381 millions de dollars de revenus en 2000
La question qui taraude est très juste : les revenus des PDG ont connu une inflation continue et apparaissent comme de véritables braquages organisés, au détriment des actionnaires et des salariés. Les échelles de revenus diffèrent totalement : de quelques dizaines de millions de dollars à quelque 150 millions (un peu plus d’un milliard de francs !) pour la plupart des patrons en présence. Mais l’outrage le plus important, selon le magazine, ce sont les revenus de Steve Jobs : 381 millions de dollars (près de 3 milliards de francs !) versés en 2000. Une somme ! Et le magazine de souligner les faibles performances de la firme qu’il dirige sur la période (depuis le dégonflement de la bulle boursière de la nouvelle économie et le profit warning de la fin d’année 2000).
C’est aller un peu vite en besogne : si Geoffrey Colvin rappelle bien que le salaire de Steve Jobs a été de 1 dollar pour l’année (7,75 francs au cours actuel), il omet de souligner que le patron d’Apple n’a pas touché plus depuis son retour aux commandes de la firme voilà plus de quatre ans. Steve Jobs s’est donc vu décerner, à sa propre demande, une obole de 31 francs depuis fin 1996 ! Ajoutez à cela le fait qu’il a sauvé la firme d’une mort certaine, prévue par les spécialistes, annoncée par les médias et entérinée par les clients qui ont pour beaucoup abandonné sa plate-forme. Enfin, depuis son arrivée, la valeur de l’action Apple a augmenté de 800 % (de moins de 15 dollars en 1998 à plus de 120 au printemps 2000, avant que le nombre d’actions ne soit multiplié par deux, faisant passer le cours à 50 dollars). Même aujourd’hui, la valeur d’Apple a augmenté de 166 % depuis 1998 (plus de 41 % de progression annuelle).

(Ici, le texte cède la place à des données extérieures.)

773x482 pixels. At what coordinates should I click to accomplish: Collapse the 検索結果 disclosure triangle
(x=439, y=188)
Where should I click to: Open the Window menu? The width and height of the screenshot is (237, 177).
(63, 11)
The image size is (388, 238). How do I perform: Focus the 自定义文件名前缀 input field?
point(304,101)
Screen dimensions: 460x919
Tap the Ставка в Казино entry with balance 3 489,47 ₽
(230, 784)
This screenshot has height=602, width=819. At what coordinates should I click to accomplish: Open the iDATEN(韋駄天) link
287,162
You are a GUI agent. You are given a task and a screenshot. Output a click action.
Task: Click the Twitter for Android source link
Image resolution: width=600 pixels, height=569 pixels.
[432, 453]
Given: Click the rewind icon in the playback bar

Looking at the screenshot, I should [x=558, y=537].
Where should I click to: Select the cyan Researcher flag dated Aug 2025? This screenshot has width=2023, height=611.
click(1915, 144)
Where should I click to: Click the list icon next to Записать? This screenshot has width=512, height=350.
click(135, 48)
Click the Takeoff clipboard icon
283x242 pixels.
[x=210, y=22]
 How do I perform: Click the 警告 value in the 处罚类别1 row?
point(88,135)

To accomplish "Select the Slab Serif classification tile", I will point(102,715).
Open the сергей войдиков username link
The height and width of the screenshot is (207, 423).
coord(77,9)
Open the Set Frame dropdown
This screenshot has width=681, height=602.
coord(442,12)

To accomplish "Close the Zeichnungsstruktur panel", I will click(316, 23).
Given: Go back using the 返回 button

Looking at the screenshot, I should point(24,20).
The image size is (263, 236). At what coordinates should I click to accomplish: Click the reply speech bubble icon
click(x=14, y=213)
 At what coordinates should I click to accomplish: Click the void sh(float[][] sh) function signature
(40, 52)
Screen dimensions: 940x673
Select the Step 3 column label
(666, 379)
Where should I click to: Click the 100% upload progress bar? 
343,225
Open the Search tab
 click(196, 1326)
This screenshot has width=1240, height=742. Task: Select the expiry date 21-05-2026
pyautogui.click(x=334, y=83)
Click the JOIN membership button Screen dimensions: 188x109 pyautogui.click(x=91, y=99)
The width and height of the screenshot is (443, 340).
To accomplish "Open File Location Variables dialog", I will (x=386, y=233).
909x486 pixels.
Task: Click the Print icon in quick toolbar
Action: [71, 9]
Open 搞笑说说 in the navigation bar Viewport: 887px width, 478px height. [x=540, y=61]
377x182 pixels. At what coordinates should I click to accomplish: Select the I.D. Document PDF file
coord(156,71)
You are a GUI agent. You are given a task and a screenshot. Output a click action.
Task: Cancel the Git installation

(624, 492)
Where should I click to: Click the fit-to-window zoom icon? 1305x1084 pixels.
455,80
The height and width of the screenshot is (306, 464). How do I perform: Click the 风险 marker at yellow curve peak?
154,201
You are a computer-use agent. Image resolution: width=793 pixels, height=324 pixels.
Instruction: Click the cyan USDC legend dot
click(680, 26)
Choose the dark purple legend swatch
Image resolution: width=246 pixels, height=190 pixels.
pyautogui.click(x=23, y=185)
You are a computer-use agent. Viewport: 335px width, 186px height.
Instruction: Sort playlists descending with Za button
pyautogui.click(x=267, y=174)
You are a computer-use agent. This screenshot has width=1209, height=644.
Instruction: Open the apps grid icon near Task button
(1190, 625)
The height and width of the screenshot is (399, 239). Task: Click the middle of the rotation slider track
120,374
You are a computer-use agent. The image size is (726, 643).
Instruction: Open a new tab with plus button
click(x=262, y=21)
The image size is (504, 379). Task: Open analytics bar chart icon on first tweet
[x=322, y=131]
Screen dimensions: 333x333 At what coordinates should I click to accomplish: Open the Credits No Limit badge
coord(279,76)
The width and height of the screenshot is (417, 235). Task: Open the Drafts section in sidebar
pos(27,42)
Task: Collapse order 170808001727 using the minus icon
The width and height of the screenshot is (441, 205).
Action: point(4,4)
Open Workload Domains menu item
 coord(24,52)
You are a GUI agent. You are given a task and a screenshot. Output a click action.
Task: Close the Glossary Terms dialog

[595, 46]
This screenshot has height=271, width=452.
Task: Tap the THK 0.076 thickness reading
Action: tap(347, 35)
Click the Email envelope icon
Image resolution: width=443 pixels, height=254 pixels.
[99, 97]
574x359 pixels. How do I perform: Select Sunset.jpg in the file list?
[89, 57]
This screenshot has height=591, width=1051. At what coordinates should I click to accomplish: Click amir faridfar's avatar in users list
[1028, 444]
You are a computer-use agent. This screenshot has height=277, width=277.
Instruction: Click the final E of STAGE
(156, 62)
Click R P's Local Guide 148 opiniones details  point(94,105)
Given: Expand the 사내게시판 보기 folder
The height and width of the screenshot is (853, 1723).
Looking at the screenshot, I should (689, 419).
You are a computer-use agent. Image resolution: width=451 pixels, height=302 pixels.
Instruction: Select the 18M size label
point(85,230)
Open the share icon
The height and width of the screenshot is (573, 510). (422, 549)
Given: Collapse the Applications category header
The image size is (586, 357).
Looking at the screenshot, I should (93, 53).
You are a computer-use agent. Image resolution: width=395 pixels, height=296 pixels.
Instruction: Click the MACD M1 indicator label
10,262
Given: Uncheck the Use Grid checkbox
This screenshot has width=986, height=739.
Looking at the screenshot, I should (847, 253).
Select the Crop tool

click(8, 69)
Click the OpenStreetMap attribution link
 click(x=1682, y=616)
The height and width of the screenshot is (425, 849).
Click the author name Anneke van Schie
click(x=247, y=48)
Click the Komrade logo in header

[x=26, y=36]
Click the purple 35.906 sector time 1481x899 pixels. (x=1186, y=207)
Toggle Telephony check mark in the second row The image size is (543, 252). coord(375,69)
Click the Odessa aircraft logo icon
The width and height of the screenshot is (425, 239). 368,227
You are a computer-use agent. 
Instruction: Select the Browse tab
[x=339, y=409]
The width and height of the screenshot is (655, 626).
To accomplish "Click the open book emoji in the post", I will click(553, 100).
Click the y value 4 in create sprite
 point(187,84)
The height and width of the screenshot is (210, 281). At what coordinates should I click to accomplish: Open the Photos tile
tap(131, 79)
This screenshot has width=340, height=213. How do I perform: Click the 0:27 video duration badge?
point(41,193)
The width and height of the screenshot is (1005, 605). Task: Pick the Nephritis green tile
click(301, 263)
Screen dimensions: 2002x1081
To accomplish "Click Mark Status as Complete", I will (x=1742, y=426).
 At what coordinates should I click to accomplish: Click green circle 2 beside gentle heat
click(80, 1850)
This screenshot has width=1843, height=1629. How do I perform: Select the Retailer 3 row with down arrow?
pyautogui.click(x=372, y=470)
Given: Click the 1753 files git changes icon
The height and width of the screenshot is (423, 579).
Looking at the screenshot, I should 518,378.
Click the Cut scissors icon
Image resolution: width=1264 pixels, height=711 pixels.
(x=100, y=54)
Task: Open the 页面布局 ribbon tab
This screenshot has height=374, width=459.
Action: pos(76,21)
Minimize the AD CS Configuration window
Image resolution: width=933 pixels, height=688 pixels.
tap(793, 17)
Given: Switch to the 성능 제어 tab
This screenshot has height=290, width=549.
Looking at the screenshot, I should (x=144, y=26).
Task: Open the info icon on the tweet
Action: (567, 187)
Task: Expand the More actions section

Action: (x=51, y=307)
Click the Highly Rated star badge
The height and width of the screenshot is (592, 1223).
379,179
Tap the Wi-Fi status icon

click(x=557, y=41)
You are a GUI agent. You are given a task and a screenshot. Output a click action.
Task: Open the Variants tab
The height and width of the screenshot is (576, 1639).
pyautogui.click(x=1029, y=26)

Avantages et gratifications
Les revenus annoncés par Fortune comprennent en réalité essentiellement un avion d’affaire d’une valeur de plus de 670 millions de francs, offert par le conseil d’administration (un outil de travail, en somme !) et 10 millions de stock-options, des parts de la société représentant près de 5 % de la firme. Ces avantages lui ont été attribués pour le remercier de son action au service de la firme pendant plus de trois ans. Autant dire que les revenus de Jobs depuis son retour et jusqu’à l’année 2001 comprise se décomposent ainsi : un avion, un peu plus de 2 millions de stock-options par année de service (et moins tant que le temps passe et qu’aucune autre rétribution ne lui est accordée) représentant aujourd’hui en moyenne 40 millions de dollars (près de 310 millions de francs) par an et 30 francs de salaire symbolique. Loin des 3 milliards de francs annoncés ! Cela dit, loin de nous l’idée de plaindre Steve Jobs…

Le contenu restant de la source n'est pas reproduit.